“Optimal Ossification” — My New Paper

Editor’s Note, from Professor Nielson’s paper:

it does not matter whether an agency likes a procedural requirement; if the agency does not comply with the requirement, a court or OIRA will be there to enforce compliance.

From: Notice & Comment | A Blog from the Yale Journal on Regulation and the ABA Section of Administrative Law & Regulatory Practice

by Aaron Nielson

A draft of my latest paper — Optimal Ossification — is now available. It will be published next spring in the George Washington Law Review’s annual administrative law issue.*

Here is the abstract:

One of the dirtiest words in administrative law is “ossification”—the term used for the notion that procedural requirements force agencies to spend a long time on rulemakings. When regulatory reform is discussed, all too often the response is “ossification.” Ossification, however, is misunderstood. Even leaving aside the other benefits of procedures, delay itself can be valuable. For instance, procedural delay can operate as a credible commitment mechanism against change, thereby encouraging increased private participation in the regulatory scheme at a lower “price” for the agency. Moreover, for the most significant rules, delay gives the public time to respond. When law changes too quickly, public confidence can decrease. To the extent that agencies benefit from public confidence, procedural delay thus can be valuable. At the same time, of course, delay is not always useful and, in any event, there can be too much of a good thing. Not all regulatory schemes need a credible commitment mechanism and sometimes delay undermines rather than enhances public confidence.

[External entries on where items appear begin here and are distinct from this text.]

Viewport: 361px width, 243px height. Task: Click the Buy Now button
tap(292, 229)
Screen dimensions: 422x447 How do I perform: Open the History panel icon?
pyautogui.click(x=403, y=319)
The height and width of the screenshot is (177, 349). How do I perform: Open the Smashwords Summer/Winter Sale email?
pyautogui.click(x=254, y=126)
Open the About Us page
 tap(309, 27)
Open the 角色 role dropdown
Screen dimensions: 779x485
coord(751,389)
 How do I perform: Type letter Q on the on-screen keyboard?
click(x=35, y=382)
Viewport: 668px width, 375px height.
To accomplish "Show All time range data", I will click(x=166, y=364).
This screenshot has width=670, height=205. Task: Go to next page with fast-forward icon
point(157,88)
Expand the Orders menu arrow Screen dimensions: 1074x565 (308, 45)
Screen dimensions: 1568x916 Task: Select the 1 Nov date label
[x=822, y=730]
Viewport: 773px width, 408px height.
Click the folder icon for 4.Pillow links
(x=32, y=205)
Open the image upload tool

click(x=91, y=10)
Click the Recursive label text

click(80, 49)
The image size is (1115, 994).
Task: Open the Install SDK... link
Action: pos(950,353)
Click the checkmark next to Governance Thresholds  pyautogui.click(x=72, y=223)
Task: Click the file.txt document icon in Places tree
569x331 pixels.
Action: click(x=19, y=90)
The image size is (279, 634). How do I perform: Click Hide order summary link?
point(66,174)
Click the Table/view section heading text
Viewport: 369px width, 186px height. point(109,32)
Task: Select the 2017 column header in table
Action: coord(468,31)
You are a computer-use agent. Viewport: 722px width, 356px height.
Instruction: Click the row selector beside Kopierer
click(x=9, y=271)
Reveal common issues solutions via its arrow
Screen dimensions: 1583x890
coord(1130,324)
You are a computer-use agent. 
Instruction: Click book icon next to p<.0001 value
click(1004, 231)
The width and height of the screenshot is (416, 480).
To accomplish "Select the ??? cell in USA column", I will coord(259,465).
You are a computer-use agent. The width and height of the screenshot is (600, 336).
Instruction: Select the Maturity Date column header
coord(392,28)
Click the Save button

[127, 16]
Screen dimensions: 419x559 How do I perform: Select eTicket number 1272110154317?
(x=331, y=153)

The challenge, therefore, is not to eliminate ossification. Rather, the goal should be to maximize ossification’s benefits while minimizing its costs. Hence, when evaluating proposals for reform, it is not enough to simply say “ossification.” Instead, one must search for the optimal amount of ossification. This Article begins to sketch what that more complete analysis might look like.

My title may be provocative. (Well, provocative for an article about regulatory procedure; let’s not kid ourselves — ours is a technical field.) But I think my analysis is straightforward.